Set of tasks:
A - In the biographical passage, rewrite the part that begins at the words "Like his father, he" and stops after "June 19, 1794.", replacing "Aix-en-Provence" with "Aix".
B - Which years are mentioned in the biographical passage?
C - Can you continue the biographical passage about the prosecutor from the point where it stops?

Text under study:
Like his father, he served as General Prosecutor of the Parlement of Aix-en-Provence, in 1732. In his 1750 Mémoire théologique et politique sur les mariages clandestins des protestants en France, he expressed his support for legalizing the marriages of Protestants. He was jansenist and opposed to Jesuits, as made clear in his 1762 Compte rendu des constitutions de la Société.

===Personal life===
He married Catherine de Lisle, daughter of Pierre-Jean de Lisle, in 1747. They resided in the Hôtel Ripert de Monclar on the Rue Roux-Alphéran in the Quartier Mazarin of Aix-en-Provence. They had a son and a daughter:
- Jules Claude Louis de Ripert-Monclar. He was guillotined on June 19, 1794.
- (daughter) who married Jean-Joseph Spitalieri de Cessole and resided in the Palais d'York in Nice.

Collected data entries
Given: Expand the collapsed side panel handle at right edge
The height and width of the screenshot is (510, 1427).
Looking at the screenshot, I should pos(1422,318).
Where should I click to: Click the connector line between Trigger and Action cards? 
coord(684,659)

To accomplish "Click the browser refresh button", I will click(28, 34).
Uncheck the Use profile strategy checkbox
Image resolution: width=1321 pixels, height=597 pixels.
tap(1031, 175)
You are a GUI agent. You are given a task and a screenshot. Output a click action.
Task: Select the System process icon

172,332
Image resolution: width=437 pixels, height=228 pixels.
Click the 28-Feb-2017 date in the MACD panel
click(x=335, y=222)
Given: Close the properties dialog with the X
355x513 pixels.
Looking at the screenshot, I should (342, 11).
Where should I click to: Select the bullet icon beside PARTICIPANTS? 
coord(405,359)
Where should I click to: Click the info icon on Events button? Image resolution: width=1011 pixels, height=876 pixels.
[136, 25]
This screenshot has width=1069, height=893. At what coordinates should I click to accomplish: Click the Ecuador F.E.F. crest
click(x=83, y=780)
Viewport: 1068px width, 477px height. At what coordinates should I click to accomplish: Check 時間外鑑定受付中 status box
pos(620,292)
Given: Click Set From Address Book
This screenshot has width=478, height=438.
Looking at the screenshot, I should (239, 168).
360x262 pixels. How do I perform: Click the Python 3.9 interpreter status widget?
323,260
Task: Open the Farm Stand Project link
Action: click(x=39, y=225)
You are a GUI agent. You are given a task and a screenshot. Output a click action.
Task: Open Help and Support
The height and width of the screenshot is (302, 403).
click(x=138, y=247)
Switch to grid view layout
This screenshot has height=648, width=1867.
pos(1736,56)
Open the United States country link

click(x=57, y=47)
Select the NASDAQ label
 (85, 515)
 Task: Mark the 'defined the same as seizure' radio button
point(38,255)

Solved tasks:
A -
Like his father, he served as General Prosecutor of the Parlement of Aix, in 1732. In his 1750 Mémoire théologique et politique sur les mariages clandestins des protestants en France, he expressed his support for legalizing the marriages of Protestants. He was jansenist and opposed to Jesuits, as made clear in his 1762 Compte rendu des constitutions de la Société.

===Personal life===
He married Catherine de Lisle, daughter of Pierre-Jean de Lisle, in 1747. They resided in the Hôtel Ripert de Monclar on the Rue Roux-Alphéran in the Quartier Mazarin of Aix. They had a son and a daughter:
- Jules Claude Louis de Ripert-Monclar. He was guillotined on June 19, 1794.

B - 1732, 1750, 1762, 1747, 1794

C -
He died in 1773 in the Château Royal de Saint-Saturnin in Saint-Saturnin-lès-Apt. François de Ripert-Monclar (1844-1921) was his descendant.

===Legacy===
The Rue Monclar in Aix-en-Provence is named in his honour.

==Bibliography==
- Jean-Pierre-François Ripert de Monclar, Mémoire théologique et politique sur les mariages clandestins des protestants en France (1750).
- Jean-Pierre-François Ripert de Monclar, Mémoire sur le commerce des cuirs (1759).
- Jean-Pierre-François Ripert de Monclar, Compte rendu des constitutions de la Société (1762).